> [Your instructions]
Rewrite every line of the material below, replacing each occurrence of "GUI agent" with "interface agent" and leaving everything else unchanged.

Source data

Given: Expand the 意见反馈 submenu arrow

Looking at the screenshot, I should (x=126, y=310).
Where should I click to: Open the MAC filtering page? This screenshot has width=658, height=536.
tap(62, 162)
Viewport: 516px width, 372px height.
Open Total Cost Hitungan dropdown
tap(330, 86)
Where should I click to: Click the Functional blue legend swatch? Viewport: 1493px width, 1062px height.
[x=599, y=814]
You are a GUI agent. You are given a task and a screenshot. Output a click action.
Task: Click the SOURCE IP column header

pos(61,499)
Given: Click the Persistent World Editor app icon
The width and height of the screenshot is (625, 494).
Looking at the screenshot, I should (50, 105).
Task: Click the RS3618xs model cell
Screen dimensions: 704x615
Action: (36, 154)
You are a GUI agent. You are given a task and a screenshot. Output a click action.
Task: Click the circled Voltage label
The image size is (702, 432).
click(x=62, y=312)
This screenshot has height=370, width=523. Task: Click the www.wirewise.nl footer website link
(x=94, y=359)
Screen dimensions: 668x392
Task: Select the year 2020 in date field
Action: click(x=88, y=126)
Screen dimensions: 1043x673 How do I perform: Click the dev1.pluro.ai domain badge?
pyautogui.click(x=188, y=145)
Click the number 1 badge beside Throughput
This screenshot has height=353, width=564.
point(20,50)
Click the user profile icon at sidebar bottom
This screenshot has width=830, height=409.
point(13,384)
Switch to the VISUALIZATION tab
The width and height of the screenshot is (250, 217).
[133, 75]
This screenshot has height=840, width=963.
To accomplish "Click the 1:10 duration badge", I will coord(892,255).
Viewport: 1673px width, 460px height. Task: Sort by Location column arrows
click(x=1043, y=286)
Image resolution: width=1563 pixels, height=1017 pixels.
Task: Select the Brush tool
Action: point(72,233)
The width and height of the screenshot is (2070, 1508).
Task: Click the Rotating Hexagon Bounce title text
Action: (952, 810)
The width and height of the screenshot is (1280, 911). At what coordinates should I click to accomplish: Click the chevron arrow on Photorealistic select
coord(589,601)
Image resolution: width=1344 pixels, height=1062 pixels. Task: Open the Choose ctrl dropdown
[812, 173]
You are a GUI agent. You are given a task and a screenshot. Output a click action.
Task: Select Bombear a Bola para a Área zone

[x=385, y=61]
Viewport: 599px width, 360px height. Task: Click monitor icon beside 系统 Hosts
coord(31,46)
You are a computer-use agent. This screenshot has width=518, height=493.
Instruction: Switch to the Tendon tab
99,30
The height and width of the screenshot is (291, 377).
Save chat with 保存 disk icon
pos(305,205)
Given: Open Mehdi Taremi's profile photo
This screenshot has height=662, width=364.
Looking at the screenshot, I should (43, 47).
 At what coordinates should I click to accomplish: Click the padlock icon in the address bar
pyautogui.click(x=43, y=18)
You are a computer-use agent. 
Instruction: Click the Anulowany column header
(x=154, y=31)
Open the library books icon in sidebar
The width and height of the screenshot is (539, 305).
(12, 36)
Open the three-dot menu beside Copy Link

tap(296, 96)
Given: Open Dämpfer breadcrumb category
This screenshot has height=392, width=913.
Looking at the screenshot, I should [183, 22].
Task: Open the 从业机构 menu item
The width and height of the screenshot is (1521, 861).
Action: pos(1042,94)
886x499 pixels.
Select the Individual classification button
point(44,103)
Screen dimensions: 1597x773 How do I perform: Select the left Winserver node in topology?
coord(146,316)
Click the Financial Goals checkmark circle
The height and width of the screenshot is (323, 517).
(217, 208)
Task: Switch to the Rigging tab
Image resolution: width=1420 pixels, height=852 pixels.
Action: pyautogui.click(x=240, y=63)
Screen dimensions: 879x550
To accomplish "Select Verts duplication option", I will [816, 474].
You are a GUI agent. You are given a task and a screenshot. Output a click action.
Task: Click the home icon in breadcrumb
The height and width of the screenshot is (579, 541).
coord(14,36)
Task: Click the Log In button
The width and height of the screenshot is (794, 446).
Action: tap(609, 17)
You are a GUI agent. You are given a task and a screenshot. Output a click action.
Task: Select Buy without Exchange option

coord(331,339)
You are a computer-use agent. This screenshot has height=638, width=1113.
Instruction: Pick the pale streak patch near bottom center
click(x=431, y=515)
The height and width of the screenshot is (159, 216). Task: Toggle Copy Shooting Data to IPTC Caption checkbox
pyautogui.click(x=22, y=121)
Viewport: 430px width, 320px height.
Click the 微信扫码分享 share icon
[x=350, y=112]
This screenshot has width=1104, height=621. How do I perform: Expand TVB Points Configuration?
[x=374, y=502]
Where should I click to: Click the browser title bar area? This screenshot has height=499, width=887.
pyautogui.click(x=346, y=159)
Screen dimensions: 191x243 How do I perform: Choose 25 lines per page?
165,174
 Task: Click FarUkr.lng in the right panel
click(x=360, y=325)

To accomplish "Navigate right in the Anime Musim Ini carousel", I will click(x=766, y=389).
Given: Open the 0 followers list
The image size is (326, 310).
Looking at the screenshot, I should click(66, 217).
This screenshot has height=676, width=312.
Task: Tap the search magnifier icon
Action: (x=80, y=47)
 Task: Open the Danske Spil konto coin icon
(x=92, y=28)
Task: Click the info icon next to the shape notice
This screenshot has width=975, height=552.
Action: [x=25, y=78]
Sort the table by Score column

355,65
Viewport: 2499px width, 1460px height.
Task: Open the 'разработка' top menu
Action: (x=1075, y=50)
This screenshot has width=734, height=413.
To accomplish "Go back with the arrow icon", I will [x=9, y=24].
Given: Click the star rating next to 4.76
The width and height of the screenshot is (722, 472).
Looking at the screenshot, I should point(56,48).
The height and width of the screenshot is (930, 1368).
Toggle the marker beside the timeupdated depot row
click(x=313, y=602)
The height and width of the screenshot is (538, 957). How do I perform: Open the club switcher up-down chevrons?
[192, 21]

> [Right answer]
Given: Expand the 意见反馈 submenu arrow

Looking at the screenshot, I should (x=126, y=310).
Where should I click to: Open the MAC filtering page? This screenshot has width=658, height=536.
tap(62, 162)
Viewport: 516px width, 372px height.
Open Total Cost Hitungan dropdown
tap(330, 86)
Where should I click to: Click the Functional blue legend swatch? Viewport: 1493px width, 1062px height.
[x=599, y=814]
You are a interface agent. You are given a task and a screenshot. Output a click action.
Task: Click the SOURCE IP column header

pos(61,499)
Given: Click the Persistent World Editor app icon
The width and height of the screenshot is (625, 494).
Looking at the screenshot, I should (50, 105).
Task: Click the RS3618xs model cell
Screen dimensions: 704x615
Action: (36, 154)
You are a interface agent. You are given a task and a screenshot. Output a click action.
Task: Click the circled Voltage label
The image size is (702, 432).
click(x=62, y=312)
This screenshot has height=370, width=523. Task: Click the www.wirewise.nl footer website link
(x=94, y=359)
Screen dimensions: 668x392
Task: Select the year 2020 in date field
Action: click(x=88, y=126)
Screen dimensions: 1043x673 How do I perform: Click the dev1.pluro.ai domain badge?
pyautogui.click(x=188, y=145)
Click the number 1 badge beside Throughput
This screenshot has height=353, width=564.
point(20,50)
Click the user profile icon at sidebar bottom
This screenshot has width=830, height=409.
point(13,384)
Switch to the VISUALIZATION tab
The width and height of the screenshot is (250, 217).
[133, 75]
This screenshot has height=840, width=963.
To accomplish "Click the 1:10 duration badge", I will coord(892,255).
Viewport: 1673px width, 460px height. Task: Sort by Location column arrows
click(x=1043, y=286)
Image resolution: width=1563 pixels, height=1017 pixels.
Task: Select the Brush tool
Action: point(72,233)
The width and height of the screenshot is (2070, 1508).
Task: Click the Rotating Hexagon Bounce title text
Action: (952, 810)
The width and height of the screenshot is (1280, 911). At what coordinates should I click to accomplish: Click the chevron arrow on Photorealistic select
coord(589,601)
Image resolution: width=1344 pixels, height=1062 pixels. Task: Open the Choose ctrl dropdown
[812, 173]
You are a interface agent. You are given a task and a screenshot. Output a click action.
Task: Select Bombear a Bola para a Área zone

[x=385, y=61]
Viewport: 599px width, 360px height. Task: Click monitor icon beside 系统 Hosts
coord(31,46)
You are a computer-use agent. This screenshot has width=518, height=493.
Instruction: Switch to the Tendon tab
99,30
The height and width of the screenshot is (291, 377).
Save chat with 保存 disk icon
pos(305,205)
Given: Open Mehdi Taremi's profile photo
This screenshot has height=662, width=364.
Looking at the screenshot, I should (43, 47).
 At what coordinates should I click to accomplish: Click the padlock icon in the address bar
pyautogui.click(x=43, y=18)
You are a computer-use agent. 
Instruction: Click the Anulowany column header
(x=154, y=31)
Open the library books icon in sidebar
The width and height of the screenshot is (539, 305).
(12, 36)
Open the three-dot menu beside Copy Link

tap(296, 96)
Given: Open Dämpfer breadcrumb category
This screenshot has height=392, width=913.
Looking at the screenshot, I should [183, 22].
Task: Open the 从业机构 menu item
The width and height of the screenshot is (1521, 861).
Action: pos(1042,94)
886x499 pixels.
Select the Individual classification button
point(44,103)
Screen dimensions: 1597x773 How do I perform: Select the left Winserver node in topology?
coord(146,316)
Click the Financial Goals checkmark circle
The height and width of the screenshot is (323, 517).
(217, 208)
Task: Switch to the Rigging tab
Image resolution: width=1420 pixels, height=852 pixels.
Action: pyautogui.click(x=240, y=63)
Screen dimensions: 879x550
To accomplish "Select Verts duplication option", I will [816, 474].
You are a interface agent. You are given a task and a screenshot. Output a click action.
Task: Click the home icon in breadcrumb
The height and width of the screenshot is (579, 541).
coord(14,36)
Task: Click the Log In button
The width and height of the screenshot is (794, 446).
Action: tap(609, 17)
You are a interface agent. You are given a task and a screenshot. Output a click action.
Task: Select Buy without Exchange option

coord(331,339)
You are a computer-use agent. This screenshot has height=638, width=1113.
Instruction: Pick the pale streak patch near bottom center
click(x=431, y=515)
The height and width of the screenshot is (159, 216). Task: Toggle Copy Shooting Data to IPTC Caption checkbox
pyautogui.click(x=22, y=121)
Viewport: 430px width, 320px height.
Click the 微信扫码分享 share icon
[x=350, y=112]
This screenshot has width=1104, height=621. How do I perform: Expand TVB Points Configuration?
[x=374, y=502]
Where should I click to: Click the browser title bar area? This screenshot has height=499, width=887.
pyautogui.click(x=346, y=159)
Screen dimensions: 191x243 How do I perform: Choose 25 lines per page?
165,174
 Task: Click FarUkr.lng in the right panel
click(x=360, y=325)

To accomplish "Navigate right in the Anime Musim Ini carousel", I will click(x=766, y=389).
Given: Open the 0 followers list
The image size is (326, 310).
Looking at the screenshot, I should click(66, 217).
This screenshot has height=676, width=312.
Task: Tap the search magnifier icon
Action: (x=80, y=47)
 Task: Open the Danske Spil konto coin icon
(x=92, y=28)
Task: Click the info icon next to the shape notice
This screenshot has width=975, height=552.
Action: [x=25, y=78]
Sort the table by Score column

355,65
Viewport: 2499px width, 1460px height.
Task: Open the 'разработка' top menu
Action: (x=1075, y=50)
This screenshot has width=734, height=413.
To accomplish "Go back with the arrow icon", I will [x=9, y=24].
Given: Click the star rating next to 4.76
The width and height of the screenshot is (722, 472).
Looking at the screenshot, I should point(56,48).
The height and width of the screenshot is (930, 1368).
Toggle the marker beside the timeupdated depot row
click(x=313, y=602)
The height and width of the screenshot is (538, 957). How do I perform: Open the club switcher up-down chevrons?
[192, 21]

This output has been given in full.